A loucura sempre se destacou na história. A concepção de loucura passou por diversas mudanças, indo de uma perspectiva divina digna de profecias e um contato direto com uma força superior, na Grécia antiga, até uma heresia demoníaca que precisava ser exorcizada, na Idade Média. A partir do século XVIII, com o início da psiquiatria, as “alienações mentais” têm como destino o cárcere nos manicômios, e se tornam objeto de estudo para serem classificados e agrupados. A fascinação pelo que se passa nos muros de uma instituição psiquiátrica é refletida em caricaturas cinematográficas. Cria-se inúmeros filmes com personagens estereotipados, em celas almofadadas e uma narrativa aterrorizante. Mesmo que de uma forma deturpada, é interessante pensar o que a loucura possui de tão atrativo para o público que consome esse conteúdo enquanto se distancia com sua fantasia de normalidade. É preciso explorar o elemento identificatório que se negará, ao segregar os “outros”, os loucos de “nós”, “normais”. O que os psicóticos evidenciam de nossa própria constituição subjetiva?

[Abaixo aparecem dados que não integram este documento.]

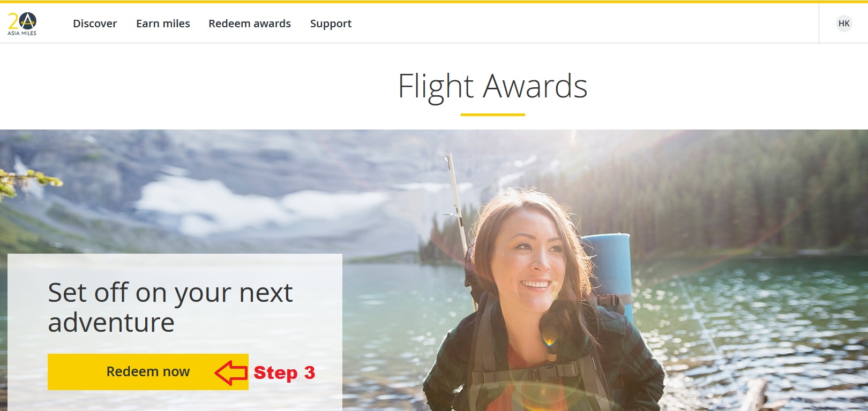The height and width of the screenshot is (411, 868).
Task: Open the Earn miles menu
Action: click(x=163, y=24)
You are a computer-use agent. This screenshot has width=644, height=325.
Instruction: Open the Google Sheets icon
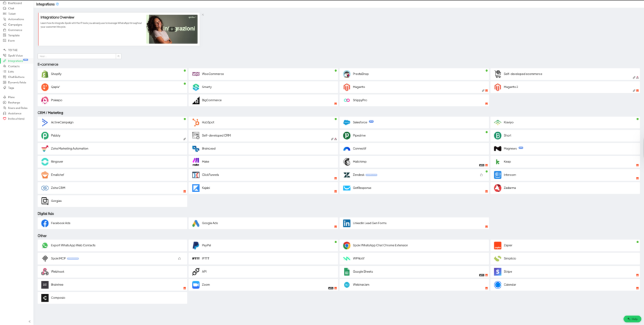click(x=347, y=272)
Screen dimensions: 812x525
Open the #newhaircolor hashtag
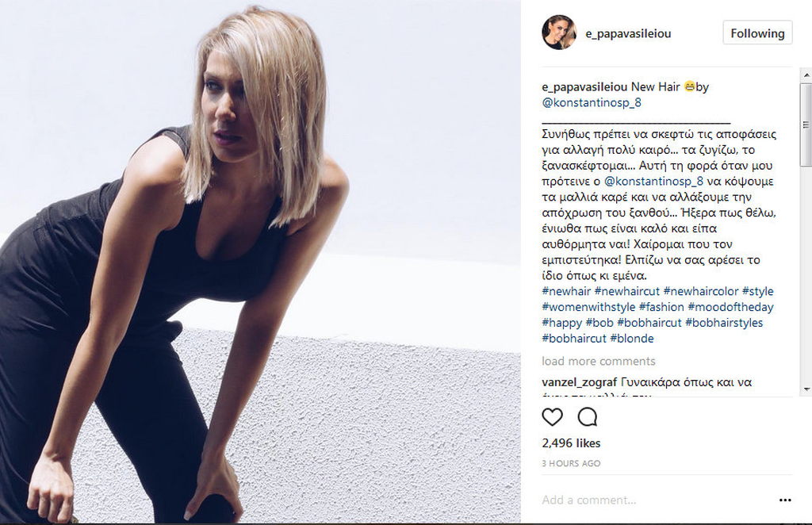coord(701,292)
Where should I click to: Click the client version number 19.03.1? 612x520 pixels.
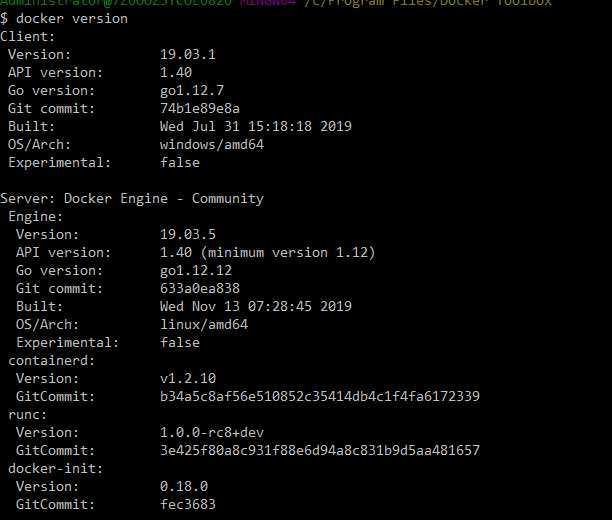pyautogui.click(x=188, y=54)
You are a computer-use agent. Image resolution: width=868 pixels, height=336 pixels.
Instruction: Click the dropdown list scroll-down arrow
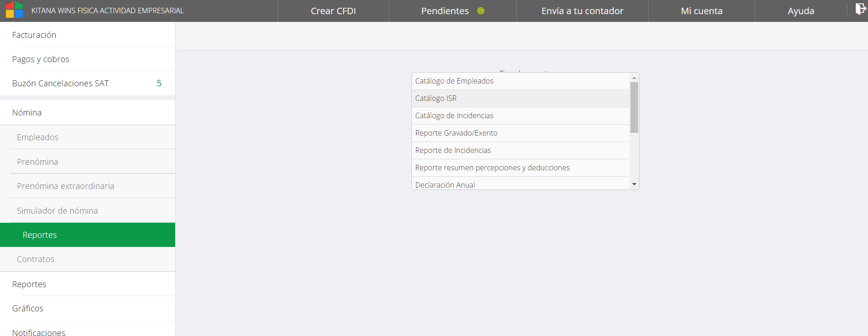[634, 184]
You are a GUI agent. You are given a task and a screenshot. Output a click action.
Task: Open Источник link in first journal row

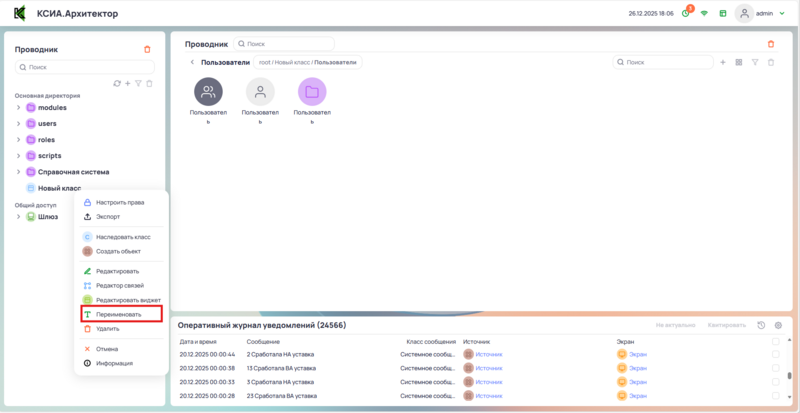tap(489, 354)
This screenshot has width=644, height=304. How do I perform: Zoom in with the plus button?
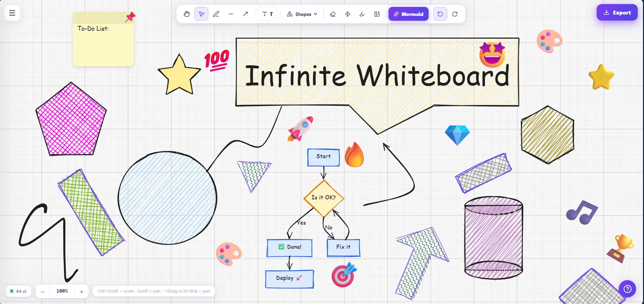[82, 292]
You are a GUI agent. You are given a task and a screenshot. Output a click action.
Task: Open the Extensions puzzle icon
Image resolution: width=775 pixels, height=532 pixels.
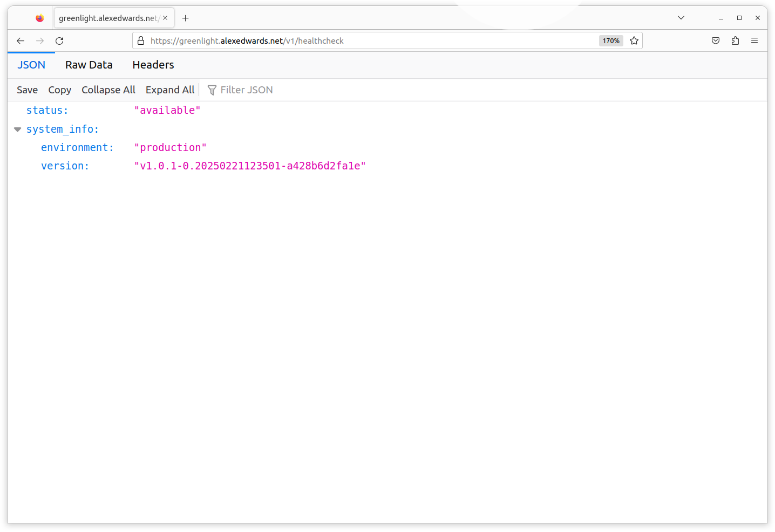pos(735,41)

No final do século XIX, o advento da psicanálise veio introduzir uma escuta diferencial para as queixas psicossomáticas das histéricas da burguesia vianesa. Com ela, pôde-se delimitar um objeto de estudo para além da fenomenologia dos sintomas visivelmente apresentados: o inconsciente. Ainda que Freud tenha dado destaque para as neuroses em seus escritos, ele mantém aberta a possibilidade de um estudo psicanalítico das estruturas psicóticas. Jacques Lacan, aceitando o desafio, dedica seu terceiro seminário para elaborar uma continuação da teoria freudiana sobre o caso do Presidente Schreber. Um ano depois, em 1957, Lacan divulga seu texto De uma questão preliminar, em que sintetiza os aspectos mais cruciais de seu seminário sobre as psicoses.

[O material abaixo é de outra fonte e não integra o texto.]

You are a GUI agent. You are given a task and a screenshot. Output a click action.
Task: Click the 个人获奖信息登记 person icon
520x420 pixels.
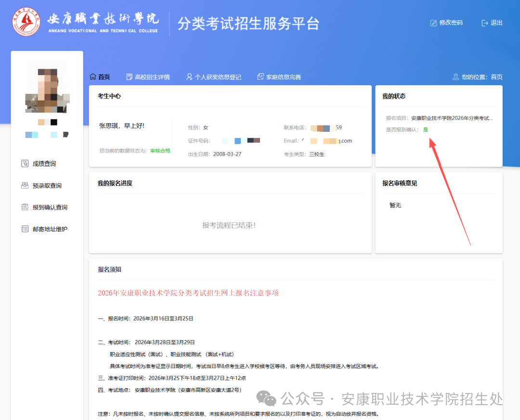tap(189, 77)
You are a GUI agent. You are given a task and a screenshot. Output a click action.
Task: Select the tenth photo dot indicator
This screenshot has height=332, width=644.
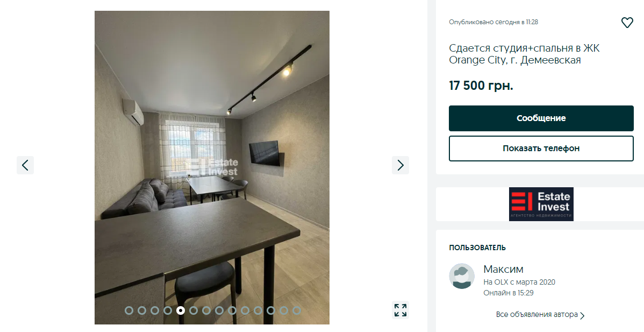[x=245, y=310]
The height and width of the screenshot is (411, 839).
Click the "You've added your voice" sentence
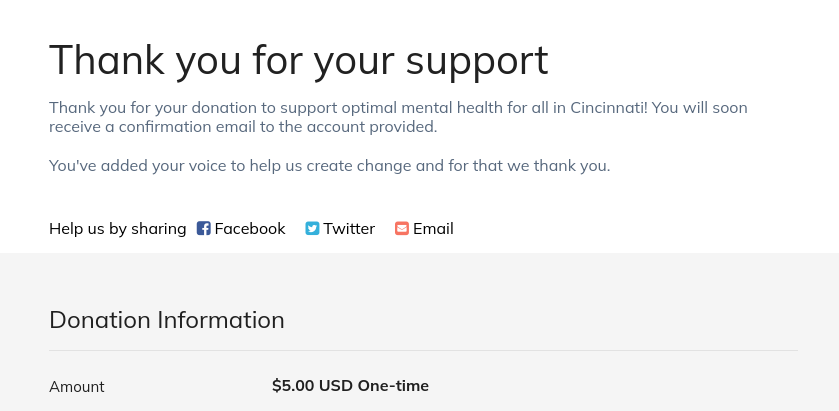[329, 165]

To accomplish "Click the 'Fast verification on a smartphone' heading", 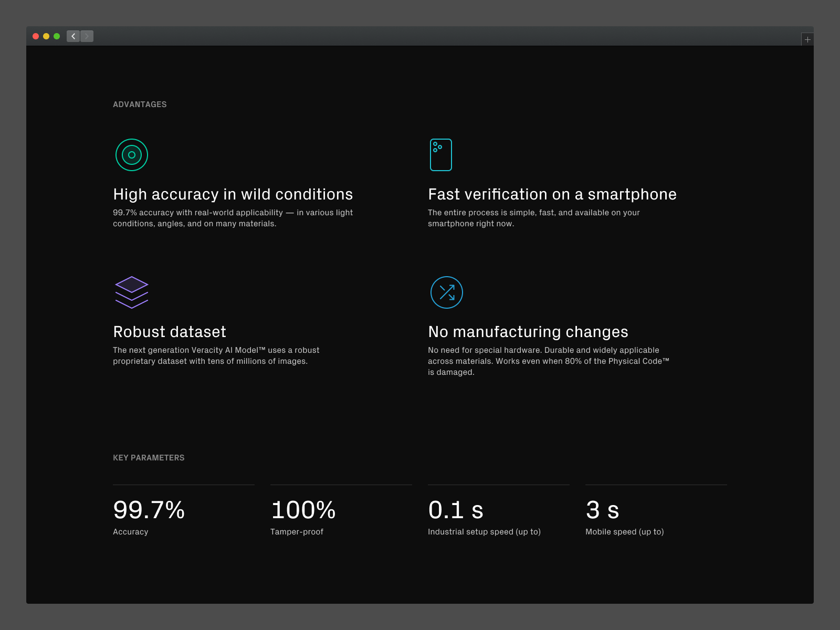I will 552,194.
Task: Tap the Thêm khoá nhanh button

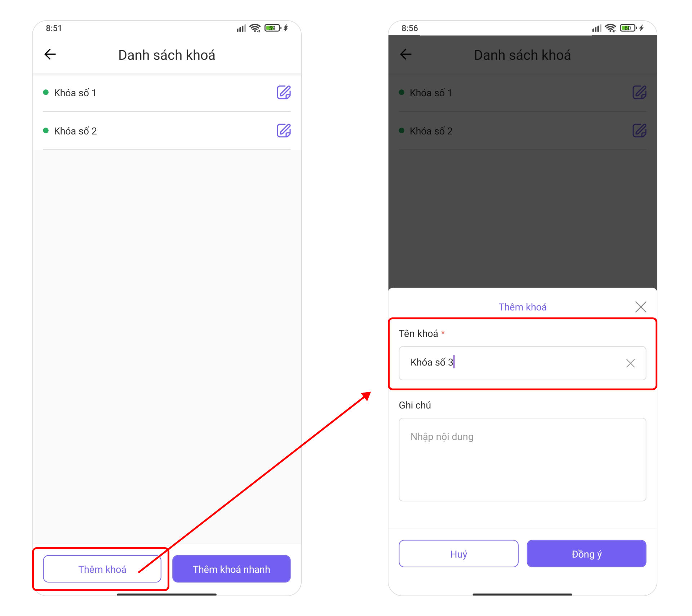Action: [x=231, y=569]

A importância desse artigo para a elaboração de uma clínica diferencial das psicoses é indiscutível. Seguindo uma via despatologizante, Lacan dará a devida atenção à importância do delírio para a estabilização do sujeito psicótico. Contrariando a tendência psiquiátrica de medicalizar e encarcerar, de narcotizar para não incomodar, ele incentiva os psicanalistas a valorizar os significantes do discurso psicótico e a escutar o ponto em que a cadeia falha. Assim como na neurose, o inconsciente psicótico possui uma lógica linguística que aponta para o desejo do sujeito; a diferença é que seu inconsciente se encontra a céu aberto (Soler, 2007). Sendo assim, não é nenhuma surpresa o incômodo causado por um paciente psicótico em sujeitos neuróticos que tentam de tudo para recalcar seu próprio inconsciente.
Encarar o infamiliar que a psicose reflete requer entrar em contato com a nossa falta particular. Ainda que tenha teorizado sobre as psicoses nesse texto, Lacan não deixa de reverberar sobre a constituição do sujeito nas outras estruturas. Sua leitura se concentra no caso Schreber, mas os conceitos que dela extrai servirão para o restante de seu ensino.

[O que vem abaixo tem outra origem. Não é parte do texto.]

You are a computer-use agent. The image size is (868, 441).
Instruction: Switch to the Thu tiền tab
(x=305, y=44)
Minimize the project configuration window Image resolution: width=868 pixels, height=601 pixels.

É tido como senso-comum que o discurso de Lacan não é o mais fácil a ser compreendido e esse texto não é exceção. Com um estilo de ensino dialético, ele não pretende se fazer entender completamente, pois, em suas próprias palavras “Compreensão é evocada apenas como uma relação ideal. Assim que um tenta chegar perto dela, ela se torna, propriamente falando, inalcançável”. Trilhar o caminho lacaniano é propositalmente angustiante por remeter a falta constitutiva de todo o sujeito, sua fala é cheia de trocadilhos, homofonias, sínteses e antíteses, não muito diferente do discurso inconsciente.
A proposta deste curso não é propriamente facilitar sua leitura, mas oferecer uma perspectiva atualizada de seus conceitos. Através de uma leitura assíncrona, dissecarei os axiomas enigmáticos de Lacan e apontarei os principais ensinamentos que podem ser extraídos do texto. Proponho criar um diálogo nos encontros que realizaremos, tirando dúvidas quando possível e abrindo caminhos para novas possibilidades de leitura. Ao explicar os conceitos que Lacan desenvolveu nesse seu período Simbólico, gostaria de criar um paralelo com sua segunda clínica, a pautada no Real.